PROBLEM TO WORK ON » Go through the data line by line from the top, retyping each exactly, and end with the line that contains "ยอมรับทั้งหมด (1186, 2532)".

----------------------------------------

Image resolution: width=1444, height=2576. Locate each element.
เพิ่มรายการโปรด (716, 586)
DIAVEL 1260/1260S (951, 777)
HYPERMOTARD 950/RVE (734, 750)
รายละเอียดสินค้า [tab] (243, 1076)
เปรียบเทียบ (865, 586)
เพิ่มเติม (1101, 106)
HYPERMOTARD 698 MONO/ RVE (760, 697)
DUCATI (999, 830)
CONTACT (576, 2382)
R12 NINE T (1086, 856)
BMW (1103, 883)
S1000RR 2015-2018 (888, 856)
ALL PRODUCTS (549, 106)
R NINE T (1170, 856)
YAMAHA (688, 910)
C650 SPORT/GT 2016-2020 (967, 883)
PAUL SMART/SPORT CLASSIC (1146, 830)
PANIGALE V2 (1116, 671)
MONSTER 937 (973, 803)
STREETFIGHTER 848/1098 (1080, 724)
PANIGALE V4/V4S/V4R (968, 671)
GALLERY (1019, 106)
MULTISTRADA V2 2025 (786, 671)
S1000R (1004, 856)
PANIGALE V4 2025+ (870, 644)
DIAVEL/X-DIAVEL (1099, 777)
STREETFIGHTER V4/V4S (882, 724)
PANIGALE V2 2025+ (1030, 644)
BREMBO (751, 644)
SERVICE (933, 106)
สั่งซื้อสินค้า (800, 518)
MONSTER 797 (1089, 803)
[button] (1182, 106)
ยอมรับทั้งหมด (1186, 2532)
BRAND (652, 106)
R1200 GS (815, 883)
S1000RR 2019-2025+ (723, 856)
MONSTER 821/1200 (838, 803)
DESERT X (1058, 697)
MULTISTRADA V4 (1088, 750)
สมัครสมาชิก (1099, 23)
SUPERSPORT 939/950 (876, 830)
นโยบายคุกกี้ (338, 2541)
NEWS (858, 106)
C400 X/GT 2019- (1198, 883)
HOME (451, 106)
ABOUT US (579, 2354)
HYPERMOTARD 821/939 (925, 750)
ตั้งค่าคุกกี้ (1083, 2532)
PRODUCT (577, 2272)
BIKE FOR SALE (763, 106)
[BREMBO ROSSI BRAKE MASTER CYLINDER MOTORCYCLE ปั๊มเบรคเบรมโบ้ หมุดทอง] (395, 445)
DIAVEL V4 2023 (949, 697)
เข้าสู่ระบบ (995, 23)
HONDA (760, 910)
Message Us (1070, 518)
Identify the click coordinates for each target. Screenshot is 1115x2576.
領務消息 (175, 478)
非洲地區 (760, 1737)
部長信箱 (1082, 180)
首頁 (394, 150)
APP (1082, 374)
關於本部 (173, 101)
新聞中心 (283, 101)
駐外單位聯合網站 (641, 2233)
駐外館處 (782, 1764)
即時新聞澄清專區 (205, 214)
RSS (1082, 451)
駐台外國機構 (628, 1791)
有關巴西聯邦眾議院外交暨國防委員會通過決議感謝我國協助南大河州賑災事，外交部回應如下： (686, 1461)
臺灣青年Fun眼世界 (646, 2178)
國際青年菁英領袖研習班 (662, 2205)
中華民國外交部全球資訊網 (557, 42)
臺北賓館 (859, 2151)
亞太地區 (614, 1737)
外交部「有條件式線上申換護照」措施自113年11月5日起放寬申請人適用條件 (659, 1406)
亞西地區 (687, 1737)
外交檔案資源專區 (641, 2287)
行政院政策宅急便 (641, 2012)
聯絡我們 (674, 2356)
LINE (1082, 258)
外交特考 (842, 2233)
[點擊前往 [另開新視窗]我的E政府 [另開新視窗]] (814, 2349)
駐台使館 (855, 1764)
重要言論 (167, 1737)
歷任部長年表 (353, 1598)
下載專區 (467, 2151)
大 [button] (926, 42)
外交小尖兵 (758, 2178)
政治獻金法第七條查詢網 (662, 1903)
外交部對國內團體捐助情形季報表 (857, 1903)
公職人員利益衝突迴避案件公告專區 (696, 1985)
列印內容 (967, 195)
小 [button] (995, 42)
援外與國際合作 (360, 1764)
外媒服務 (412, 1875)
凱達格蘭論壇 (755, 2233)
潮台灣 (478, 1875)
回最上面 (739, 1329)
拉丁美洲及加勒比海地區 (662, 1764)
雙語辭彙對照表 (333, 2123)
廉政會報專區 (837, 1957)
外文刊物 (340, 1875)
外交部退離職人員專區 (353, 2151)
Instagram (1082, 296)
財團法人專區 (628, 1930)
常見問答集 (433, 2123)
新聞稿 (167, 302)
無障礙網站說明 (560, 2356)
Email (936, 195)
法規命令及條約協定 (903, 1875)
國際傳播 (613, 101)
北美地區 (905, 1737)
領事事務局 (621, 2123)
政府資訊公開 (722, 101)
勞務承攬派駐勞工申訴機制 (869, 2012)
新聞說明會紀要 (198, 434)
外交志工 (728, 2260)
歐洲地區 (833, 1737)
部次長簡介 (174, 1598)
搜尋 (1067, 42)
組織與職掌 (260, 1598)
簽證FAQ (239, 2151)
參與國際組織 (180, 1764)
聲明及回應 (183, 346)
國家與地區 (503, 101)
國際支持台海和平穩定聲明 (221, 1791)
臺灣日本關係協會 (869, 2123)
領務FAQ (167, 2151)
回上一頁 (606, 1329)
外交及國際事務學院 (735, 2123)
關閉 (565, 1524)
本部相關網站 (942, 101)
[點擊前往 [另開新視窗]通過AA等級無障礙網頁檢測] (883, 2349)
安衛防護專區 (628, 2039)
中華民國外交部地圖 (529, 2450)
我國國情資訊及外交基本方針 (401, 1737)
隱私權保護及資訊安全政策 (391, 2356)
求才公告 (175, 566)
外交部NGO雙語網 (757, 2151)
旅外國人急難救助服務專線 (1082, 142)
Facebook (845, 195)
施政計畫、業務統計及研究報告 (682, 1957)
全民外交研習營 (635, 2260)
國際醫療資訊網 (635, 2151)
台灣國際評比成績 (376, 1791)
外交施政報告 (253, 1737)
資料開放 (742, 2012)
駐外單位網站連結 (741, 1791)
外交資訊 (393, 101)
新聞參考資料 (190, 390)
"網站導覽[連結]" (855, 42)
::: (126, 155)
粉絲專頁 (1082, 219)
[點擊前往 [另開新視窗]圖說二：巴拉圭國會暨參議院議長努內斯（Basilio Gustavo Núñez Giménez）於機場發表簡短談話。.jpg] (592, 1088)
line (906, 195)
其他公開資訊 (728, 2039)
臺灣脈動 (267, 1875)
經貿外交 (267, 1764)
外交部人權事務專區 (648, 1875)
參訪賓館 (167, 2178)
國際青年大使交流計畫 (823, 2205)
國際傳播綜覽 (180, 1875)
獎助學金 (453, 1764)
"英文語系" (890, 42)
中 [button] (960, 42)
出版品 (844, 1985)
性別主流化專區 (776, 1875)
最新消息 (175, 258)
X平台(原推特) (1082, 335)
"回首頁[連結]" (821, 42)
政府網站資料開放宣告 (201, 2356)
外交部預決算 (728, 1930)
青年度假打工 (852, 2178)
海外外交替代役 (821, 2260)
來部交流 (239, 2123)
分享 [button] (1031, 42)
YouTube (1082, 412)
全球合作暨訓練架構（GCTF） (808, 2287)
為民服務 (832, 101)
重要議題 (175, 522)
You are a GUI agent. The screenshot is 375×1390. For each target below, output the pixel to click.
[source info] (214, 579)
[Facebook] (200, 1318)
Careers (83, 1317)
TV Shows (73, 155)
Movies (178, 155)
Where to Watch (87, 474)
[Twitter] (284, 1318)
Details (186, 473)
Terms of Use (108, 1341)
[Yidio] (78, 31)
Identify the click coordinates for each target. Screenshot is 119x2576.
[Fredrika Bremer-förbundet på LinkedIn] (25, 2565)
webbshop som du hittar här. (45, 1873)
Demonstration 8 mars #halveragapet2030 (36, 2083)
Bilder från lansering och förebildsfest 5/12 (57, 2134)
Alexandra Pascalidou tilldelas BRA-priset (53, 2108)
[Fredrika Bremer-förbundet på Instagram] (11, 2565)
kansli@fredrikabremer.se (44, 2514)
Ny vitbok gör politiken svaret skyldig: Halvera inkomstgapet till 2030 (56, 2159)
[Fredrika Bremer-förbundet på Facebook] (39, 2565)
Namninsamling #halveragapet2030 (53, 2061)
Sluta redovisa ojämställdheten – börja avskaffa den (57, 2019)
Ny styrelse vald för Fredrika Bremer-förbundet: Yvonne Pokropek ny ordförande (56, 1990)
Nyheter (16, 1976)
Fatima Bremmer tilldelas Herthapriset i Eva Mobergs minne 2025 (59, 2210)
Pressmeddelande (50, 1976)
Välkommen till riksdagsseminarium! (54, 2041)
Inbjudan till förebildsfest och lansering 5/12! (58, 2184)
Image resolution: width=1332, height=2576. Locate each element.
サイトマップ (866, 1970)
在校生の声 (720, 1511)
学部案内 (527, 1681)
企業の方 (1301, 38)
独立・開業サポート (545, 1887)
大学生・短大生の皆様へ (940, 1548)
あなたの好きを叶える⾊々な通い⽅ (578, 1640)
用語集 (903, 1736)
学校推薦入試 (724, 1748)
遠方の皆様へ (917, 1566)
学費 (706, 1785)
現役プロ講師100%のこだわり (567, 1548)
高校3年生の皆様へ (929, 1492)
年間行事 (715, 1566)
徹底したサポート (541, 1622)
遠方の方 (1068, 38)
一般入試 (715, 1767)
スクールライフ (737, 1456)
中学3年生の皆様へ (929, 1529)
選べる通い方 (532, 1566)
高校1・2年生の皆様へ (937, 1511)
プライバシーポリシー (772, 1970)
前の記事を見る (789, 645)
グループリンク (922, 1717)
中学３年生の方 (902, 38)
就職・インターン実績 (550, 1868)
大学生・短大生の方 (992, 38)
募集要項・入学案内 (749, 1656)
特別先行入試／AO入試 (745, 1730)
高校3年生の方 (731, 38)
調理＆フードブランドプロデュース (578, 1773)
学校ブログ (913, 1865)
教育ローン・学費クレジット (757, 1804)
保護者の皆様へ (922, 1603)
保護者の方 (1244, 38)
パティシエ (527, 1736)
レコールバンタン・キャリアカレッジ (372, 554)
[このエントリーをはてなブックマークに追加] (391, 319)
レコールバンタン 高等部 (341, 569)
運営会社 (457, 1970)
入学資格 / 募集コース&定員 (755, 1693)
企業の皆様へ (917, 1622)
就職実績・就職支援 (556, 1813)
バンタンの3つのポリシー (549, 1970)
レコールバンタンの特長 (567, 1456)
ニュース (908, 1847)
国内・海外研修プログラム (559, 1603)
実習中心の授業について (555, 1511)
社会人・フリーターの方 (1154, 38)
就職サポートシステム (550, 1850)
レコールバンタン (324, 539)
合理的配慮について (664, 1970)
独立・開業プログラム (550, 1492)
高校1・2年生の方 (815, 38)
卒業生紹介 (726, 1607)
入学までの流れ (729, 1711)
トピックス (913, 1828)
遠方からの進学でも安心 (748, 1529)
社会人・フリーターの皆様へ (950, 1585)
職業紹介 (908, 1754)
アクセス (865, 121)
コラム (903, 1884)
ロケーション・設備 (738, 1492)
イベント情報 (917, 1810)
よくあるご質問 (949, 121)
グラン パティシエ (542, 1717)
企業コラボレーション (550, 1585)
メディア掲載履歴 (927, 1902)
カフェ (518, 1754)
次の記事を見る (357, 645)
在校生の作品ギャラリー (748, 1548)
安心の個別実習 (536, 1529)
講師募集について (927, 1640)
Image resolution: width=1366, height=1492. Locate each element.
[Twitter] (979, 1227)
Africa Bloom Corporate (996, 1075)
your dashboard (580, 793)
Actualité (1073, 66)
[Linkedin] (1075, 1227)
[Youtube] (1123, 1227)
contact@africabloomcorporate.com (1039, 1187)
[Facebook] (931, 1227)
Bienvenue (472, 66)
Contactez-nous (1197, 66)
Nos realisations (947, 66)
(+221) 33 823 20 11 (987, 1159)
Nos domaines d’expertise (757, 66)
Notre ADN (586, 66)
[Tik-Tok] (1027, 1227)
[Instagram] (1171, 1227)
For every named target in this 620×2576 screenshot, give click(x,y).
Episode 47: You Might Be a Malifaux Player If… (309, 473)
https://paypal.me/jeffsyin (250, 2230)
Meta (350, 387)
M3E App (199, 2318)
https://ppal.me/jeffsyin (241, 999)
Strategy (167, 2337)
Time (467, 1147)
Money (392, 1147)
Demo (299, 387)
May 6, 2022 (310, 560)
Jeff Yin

----------------------------------------

EXPECTED ANSWER »
Image resolution: width=1444, height=2576. Locate each element.
เพิ่มรายการโปรด (716, 586)
DIAVEL 1260/1260S (951, 777)
HYPERMOTARD 950/RVE (734, 750)
รายละเอียดสินค้า [tab] (243, 1076)
เปรียบเทียบ (865, 586)
เพิ่มเติม (1101, 106)
HYPERMOTARD 698 MONO/ RVE (760, 697)
DUCATI (999, 830)
CONTACT (576, 2382)
R12 NINE T (1086, 856)
BMW (1103, 883)
S1000RR 2015-2018 (888, 856)
ALL PRODUCTS (549, 106)
R NINE T (1170, 856)
YAMAHA (688, 910)
C650 SPORT/GT 2016-2020 (967, 883)
PAUL SMART/SPORT CLASSIC (1146, 830)
PANIGALE V2 (1116, 671)
MONSTER 937 (973, 803)
STREETFIGHTER 848/1098 (1080, 724)
PANIGALE V4/V4S/V4R (968, 671)
GALLERY (1019, 106)
MULTISTRADA V2 2025 (786, 671)
S1000R (1004, 856)
PANIGALE V4 2025+ (870, 644)
DIAVEL/X-DIAVEL (1099, 777)
STREETFIGHTER V4/V4S (882, 724)
PANIGALE V2 2025+ (1030, 644)
BREMBO (751, 644)
SERVICE (933, 106)
สั่งซื้อสินค้า (800, 518)
MONSTER 797 (1089, 803)
[button] (1182, 106)
ยอมรับทั้งหมด (1186, 2532)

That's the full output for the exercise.